We don’t need a recession but we have one!
For me that just isn’t an option. Even if I could drink, I simply can’t afford it.
Oi vey! I thought I would be all good and take care of business this pay period. And I was. I paid off every bill, including the last really big winter heat bill and what was left of the dental work, filled up the gas tank (Thank the Goddess I don’t drive much and only have to top it twice a month), and decided to do a big special grocery shopping. Birthday presents for the France folk plus shipping (shipping alone was $46 bucks). It is time that I dropped the extra 10 pounds that I put on when my ex and I broke up and to drop the extra 20 that I just plain don’t need. What used to cost me $125 cost me $200 yesterday. Gonna have to rethink this a bit…
After paying all the higher than usual bills, paying for more expensive gas, and the more expensive groceries, I am flat broke. Busted. Here I am, a web designer and developer in Seattle, and I am broke.
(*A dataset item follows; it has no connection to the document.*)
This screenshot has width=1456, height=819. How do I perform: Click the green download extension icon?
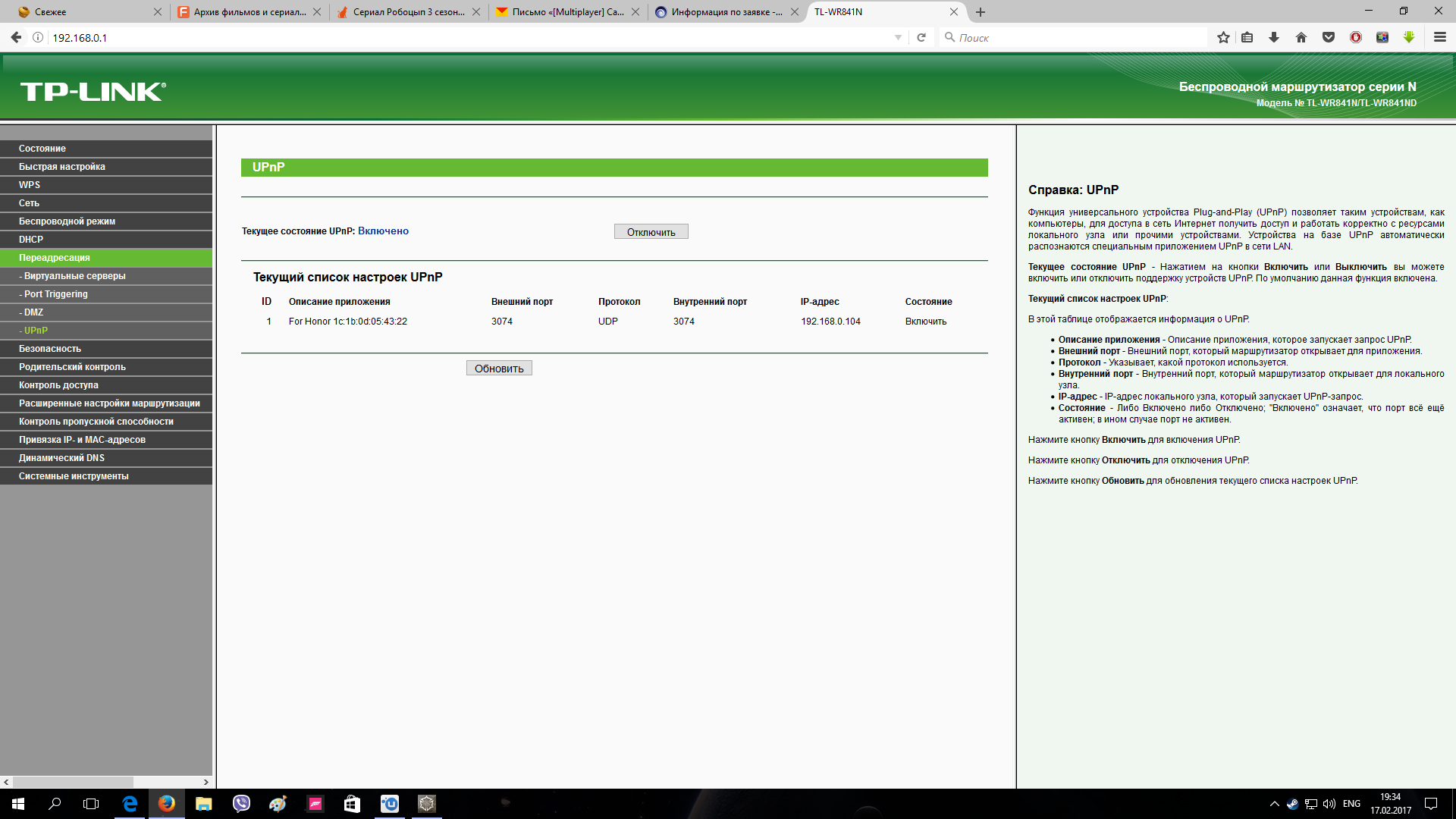click(1409, 37)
And I consider myself in the Lucky group. I don’t have any money for fun stuff (will have to put off the registration payment for the Canada trip until next month) but I have plenty to eat, gas in the car to get to meetings, and all are healthy. I have a stash of fabrics and threads and can sew and work in the garden. Both for free right now. Today. That’s as good as it gets. Is today good? That’s great, it’s all we have.
Part of me complains when things cost more but there is also a part of me that thinks that we should pay really high prices for gasoline. We should think about every mile we drive. I only wish the extra price we are paying wasn’t lining some jerks pocket who could give away half of what he has and still be rich. I wish it was going to taxes that are paying for folks who need food, health care, abandoned animals… End this fucking war. So much could be done with the money we spend at the pumps. But it just makes sure some jackass has a warm water pool and diamonds to give his mistress…
I suppose part of my low down feelings this Monday is the price I pay after all the energy that was coursing through my bod last week. I’m lonely. There. I said it. I miss being in a relationship. I don’t miss the relationship I was in, I just miss what it feels like to be part of a couple. The camaraderie, the company, the sex. I miss a lazy day when we are both working on our things but in the same place and once in awhile one of you looks up and smiles and the other looks up and smiles back because you feel the connection and no one said a word. That connection that you don’t feel most other places and with most other people.
I sit and I stitch and this weekend I did that while watching Xena dvd’s. And I love to sit and stitch and have quiet (or in the case of Xena, not so quiet) time. But for some reason, today, I feel flat.
I need an OLTOEAS fix. I need to float in the pool, dance in a ritual, hang out with pagani but that is two weeks away… Soon.
Hey! Give yourself a break – it takes a bit of time to adjust to being a singleton after a relationship, and you know what? Being lonely isn’t the worst thing in the world. I know it can feel all hollow and crap, but sometimes, it gives us the space to really get in touch with ourselves and at the risk of being deleted or heavily edited, there’s always wanton sex with someone you don’t know well. Not so comfortable or satisfying (always), but waking up with a warm heartbeat and a thrill in the veins is ok. This comes from someone who loves their own company and can quite happily be alone, so just feel free to ignore me!
A good long walk in nature and a talk with Herne might be just the thing – I’m sure he will help.